Эти студенты были не простыми, а «золотыми» – практически все закончили лучшие физико-математические школы и лицеи и были призёрами Всероссийских олимпиад по информатике, математике и физике. Именно студенты нашей кафедры стали семикратными чемпионами мира на соревнованиях по программированию ICPC, в которых ежегодно участвуют десятки тысяч команд нескольких тысяч вузов из более чем 100 стран мира.
При этом я не читал лекции по правилам русского языка и не учил писать стихи или прозу, что делают в курсе «Творческое письмо» в некоторых престижных американских вузах. Я учил иначе. Обучение для всех студентов третьего курса, а их было человек 50, проводилось в ходе курсового проекта по автоматному программированию. Особенности этого проекта состояли не только в выбранной парадигме программирования, но, и это самое главное, в разработке проектной документации, оформленной в виде пояснительной записки, написанной по-русски, объёмом от 40 до 200 страниц.
При этом наш декан [д.т.н., профессор] Владимир Глебович Парфёнов считал, что нет большего издевательства над двадцатилетними программистами, чем заставить их грамотно и аккуратно делать то, что они в глаза не видели. А если и видели, то написанное по-английски, то не читали – и не потому, что они не знали языка, а потому, что эту документацию писали программисты, которые на своём языке пишут не лучше, чем наши по-русски. И те, и другие ещё кое-как могли писать разве что 140-символьные твиты, в которых за правилами языка никто не следил. Именно в то время появился новояз «олбанский язык» и не только он.
Моё обучение происходило, естественно, оффлайн и практически индивидуально. Все студенты разбивались по одному или по двое. Каждая встреча с одним или двумя занимала три-четыре часа (!), причём таких встреч тоже было три-четыре. Их общая продолжительность составляла 12-15 часов, а самостоятельная работа после наших встреч, как подсчитали некоторые студенты, достигала 400 часов! После этого появлялась документация, которую не стыдно показывать людям и более чем 20 лет спустя.
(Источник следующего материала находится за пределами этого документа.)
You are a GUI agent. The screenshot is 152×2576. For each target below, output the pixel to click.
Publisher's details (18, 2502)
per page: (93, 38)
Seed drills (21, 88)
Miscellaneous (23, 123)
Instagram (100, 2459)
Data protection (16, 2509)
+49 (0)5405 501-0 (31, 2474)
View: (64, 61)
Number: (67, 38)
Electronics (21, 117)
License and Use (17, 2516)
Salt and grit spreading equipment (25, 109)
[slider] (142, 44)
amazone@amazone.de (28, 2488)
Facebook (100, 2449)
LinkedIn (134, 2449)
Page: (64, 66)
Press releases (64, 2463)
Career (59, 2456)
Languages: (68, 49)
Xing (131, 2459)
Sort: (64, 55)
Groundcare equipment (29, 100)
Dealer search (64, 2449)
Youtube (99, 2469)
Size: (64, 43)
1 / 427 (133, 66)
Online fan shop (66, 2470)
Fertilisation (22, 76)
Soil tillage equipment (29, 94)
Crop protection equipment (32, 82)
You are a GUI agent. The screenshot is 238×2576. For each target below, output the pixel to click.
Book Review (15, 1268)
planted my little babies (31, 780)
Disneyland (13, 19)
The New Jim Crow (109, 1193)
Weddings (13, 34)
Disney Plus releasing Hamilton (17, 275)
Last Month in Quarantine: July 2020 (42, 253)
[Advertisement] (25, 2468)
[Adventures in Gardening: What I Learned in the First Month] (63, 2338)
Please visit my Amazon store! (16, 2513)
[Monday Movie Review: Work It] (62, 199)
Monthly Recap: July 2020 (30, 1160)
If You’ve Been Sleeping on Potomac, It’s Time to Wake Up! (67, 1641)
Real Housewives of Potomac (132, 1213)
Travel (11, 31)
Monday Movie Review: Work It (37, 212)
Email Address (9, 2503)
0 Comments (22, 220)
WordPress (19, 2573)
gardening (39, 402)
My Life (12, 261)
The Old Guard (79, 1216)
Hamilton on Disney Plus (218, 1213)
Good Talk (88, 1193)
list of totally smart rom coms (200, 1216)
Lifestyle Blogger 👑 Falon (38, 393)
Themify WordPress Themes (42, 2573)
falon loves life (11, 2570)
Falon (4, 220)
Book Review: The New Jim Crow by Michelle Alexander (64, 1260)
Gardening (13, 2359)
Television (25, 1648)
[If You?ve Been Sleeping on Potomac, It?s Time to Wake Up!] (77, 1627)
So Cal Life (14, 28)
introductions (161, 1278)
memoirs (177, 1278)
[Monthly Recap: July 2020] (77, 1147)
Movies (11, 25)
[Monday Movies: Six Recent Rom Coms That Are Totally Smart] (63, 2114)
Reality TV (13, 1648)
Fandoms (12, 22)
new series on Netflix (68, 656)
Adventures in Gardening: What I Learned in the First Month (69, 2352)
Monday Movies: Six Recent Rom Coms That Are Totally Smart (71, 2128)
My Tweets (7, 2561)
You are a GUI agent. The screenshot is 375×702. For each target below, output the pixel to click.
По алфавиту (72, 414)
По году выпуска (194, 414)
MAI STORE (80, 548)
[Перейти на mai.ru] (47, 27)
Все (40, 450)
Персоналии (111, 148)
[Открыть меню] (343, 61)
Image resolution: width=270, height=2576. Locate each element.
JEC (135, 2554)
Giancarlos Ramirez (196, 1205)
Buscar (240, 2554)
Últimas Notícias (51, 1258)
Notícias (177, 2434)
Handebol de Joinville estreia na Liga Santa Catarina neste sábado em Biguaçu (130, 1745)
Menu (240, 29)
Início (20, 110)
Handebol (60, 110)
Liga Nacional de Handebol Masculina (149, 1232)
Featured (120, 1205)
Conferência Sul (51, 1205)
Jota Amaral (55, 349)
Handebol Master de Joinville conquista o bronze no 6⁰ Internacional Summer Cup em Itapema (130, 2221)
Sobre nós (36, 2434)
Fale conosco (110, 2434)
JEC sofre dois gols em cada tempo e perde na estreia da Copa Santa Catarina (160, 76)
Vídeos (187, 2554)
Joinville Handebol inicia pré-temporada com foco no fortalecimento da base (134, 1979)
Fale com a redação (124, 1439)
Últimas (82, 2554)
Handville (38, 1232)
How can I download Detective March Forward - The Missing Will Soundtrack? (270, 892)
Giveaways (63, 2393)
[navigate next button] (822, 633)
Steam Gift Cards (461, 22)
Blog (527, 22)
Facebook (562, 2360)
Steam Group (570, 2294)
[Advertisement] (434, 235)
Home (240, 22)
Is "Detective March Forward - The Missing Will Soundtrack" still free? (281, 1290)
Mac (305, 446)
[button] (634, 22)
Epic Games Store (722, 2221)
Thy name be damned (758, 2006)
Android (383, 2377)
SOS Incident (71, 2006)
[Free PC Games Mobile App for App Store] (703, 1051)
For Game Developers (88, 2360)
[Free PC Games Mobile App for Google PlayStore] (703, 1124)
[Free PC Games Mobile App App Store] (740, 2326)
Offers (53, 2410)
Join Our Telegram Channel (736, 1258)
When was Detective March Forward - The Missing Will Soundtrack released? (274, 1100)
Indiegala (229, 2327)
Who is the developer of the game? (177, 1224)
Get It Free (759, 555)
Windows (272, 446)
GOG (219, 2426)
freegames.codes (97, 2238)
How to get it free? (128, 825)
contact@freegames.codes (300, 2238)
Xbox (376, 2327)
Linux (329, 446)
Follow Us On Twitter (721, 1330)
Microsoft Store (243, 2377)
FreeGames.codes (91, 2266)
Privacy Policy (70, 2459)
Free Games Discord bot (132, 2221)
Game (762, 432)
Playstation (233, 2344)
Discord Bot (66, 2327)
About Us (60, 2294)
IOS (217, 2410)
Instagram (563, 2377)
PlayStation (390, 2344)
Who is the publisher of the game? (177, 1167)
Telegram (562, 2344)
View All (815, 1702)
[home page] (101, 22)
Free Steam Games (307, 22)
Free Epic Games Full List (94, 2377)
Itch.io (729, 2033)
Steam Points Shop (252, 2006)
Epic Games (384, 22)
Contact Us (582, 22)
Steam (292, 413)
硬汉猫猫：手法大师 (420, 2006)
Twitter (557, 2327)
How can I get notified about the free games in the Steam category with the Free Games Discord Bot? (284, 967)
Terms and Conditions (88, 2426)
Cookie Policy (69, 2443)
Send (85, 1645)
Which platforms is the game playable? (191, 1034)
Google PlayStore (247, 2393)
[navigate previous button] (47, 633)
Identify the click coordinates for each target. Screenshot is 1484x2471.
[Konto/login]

Естественно, всё это не помещалось в семестр, на который был рассчитан курсовик, и в конце семестра я всем ставил зачёт, предупреждая, что на защите бакалаврских работ мы ещё встретимся. При этом я рекомендовал не приходить туда без сданного мне курсовика. Все они это восприняли серьёзно, и практически ни одного конфликта у нас не было, правда, моё поведение напоминало человека из анекдота, который на арене цирка выдавил из камня воду, а на вопрос, как он это сделал, гордо ответил: «Я финансовый инспектор!» Так «закалялась сталь», из которой сделаны и я, и студенты.
По прошествии многих лет некоторые из выпускников считают, что мой курсовик входил в пятёрку самых нужных им в жизни предметов. Причём часть выпускников утверждает, что они по-русски пишут значительно лучше не только своих коллег, но и подчинённых, которых у большинства немало!
Многих студентов мой курсовик не пугал настолько, чтобы больше не связываться со мной, и они писали под моим руководством бакалаврские работы. При этом всё изложенное выше повторялось, но требовало значительно меньше времени, так как в части написания пояснительной записки они уже были достаточно «учёными».
После этого находились смельчаки, которые в магистратуре в третий раз проходили мою школу, и их работы требовали ещё меньшей правки. Затем наступал момент, ради которого я мучил себя и их – поступление в аспирантуру для создания на кафедре научной лаборатории по Computer Science из наших студентов, аспирантов и выпускников. Эти «герои» в четвёртый раз учились писать на по-русски – на этот раз статьи, доклады на конференции и, собственно, саму диссертацию. Конечно, так как они все это делали в первый раз, нам вместе было над чем работать, но всё это было не сравнимо с тем, что мы проходили раньше.
Прошу обратить внимание, что подготовка диссертаций у моих аспирантов продолжалась семь-восемь лет (два года в бакалавриате, два года в магистратуре и три-четыре года в аспирантуре), в то время как сейчас в аспирантуру по IT-специальностям на три года принимают ребят, многие из которых не имеют научного задела и той «школы», которую я описал.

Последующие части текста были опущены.